■ **Tarefa curta**: Reescreva os dados do trecho que vai da linha com "You are a computer-use agent. The" até a linha com "Go to previous", incluindo os pedidos. Aumente em 62 cada coordenada das respostas e mantenha inalterados os demais números.

Itens armazenados de uma coleção:

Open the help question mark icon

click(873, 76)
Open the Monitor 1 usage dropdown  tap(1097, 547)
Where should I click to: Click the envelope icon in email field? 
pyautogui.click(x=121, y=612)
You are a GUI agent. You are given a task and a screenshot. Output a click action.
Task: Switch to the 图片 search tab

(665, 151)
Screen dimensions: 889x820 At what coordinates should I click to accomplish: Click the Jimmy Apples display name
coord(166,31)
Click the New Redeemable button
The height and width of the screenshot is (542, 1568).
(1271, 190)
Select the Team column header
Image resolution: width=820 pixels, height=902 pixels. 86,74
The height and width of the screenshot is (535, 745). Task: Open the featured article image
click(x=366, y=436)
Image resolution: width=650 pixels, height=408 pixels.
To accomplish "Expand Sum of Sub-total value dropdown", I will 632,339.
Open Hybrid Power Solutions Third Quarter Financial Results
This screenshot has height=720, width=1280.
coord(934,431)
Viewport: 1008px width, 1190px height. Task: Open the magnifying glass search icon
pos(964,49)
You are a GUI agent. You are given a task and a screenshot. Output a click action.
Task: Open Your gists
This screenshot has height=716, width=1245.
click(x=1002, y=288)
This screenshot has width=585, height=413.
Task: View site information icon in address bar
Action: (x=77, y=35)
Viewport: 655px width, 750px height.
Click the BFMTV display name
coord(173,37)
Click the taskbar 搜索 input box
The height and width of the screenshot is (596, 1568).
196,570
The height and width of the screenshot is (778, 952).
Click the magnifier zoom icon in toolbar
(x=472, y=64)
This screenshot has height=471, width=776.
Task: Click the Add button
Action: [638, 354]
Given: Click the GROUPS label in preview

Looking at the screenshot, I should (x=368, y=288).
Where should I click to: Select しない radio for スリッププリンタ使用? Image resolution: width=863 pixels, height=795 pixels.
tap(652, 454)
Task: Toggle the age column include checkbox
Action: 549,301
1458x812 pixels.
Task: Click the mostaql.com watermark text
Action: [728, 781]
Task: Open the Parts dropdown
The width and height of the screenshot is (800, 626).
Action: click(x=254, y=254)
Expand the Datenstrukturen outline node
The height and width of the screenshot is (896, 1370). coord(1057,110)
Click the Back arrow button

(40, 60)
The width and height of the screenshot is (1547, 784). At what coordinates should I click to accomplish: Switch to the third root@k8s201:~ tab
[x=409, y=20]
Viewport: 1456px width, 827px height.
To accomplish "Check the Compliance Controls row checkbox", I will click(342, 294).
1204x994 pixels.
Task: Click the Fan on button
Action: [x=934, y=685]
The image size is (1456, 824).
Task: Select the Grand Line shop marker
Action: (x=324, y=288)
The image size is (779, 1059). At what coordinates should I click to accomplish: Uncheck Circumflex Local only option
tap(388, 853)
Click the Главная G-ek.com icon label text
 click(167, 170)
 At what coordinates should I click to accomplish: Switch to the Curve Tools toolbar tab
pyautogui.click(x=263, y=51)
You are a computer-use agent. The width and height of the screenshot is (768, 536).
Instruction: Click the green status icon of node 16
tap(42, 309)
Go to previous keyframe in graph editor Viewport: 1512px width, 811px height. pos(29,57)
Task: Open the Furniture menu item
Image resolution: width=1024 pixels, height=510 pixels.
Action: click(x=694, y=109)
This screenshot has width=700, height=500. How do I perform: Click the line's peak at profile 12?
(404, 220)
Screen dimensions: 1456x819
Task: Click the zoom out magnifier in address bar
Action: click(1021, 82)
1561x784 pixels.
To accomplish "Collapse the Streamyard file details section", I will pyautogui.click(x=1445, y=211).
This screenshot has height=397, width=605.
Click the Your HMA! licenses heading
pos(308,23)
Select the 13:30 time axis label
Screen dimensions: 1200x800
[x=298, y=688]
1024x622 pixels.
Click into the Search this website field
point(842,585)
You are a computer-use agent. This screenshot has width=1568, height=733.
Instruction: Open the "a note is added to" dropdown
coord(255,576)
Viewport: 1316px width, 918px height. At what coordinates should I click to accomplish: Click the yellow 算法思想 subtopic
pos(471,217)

■ **Resposta**:
You are a computer-use agent. The width and height of the screenshot is (768, 536).
Instruction: Click the green status icon of node 16
tap(104, 371)
Go to previous keyframe in graph editor Viewport: 1512px width, 811px height. pos(91,119)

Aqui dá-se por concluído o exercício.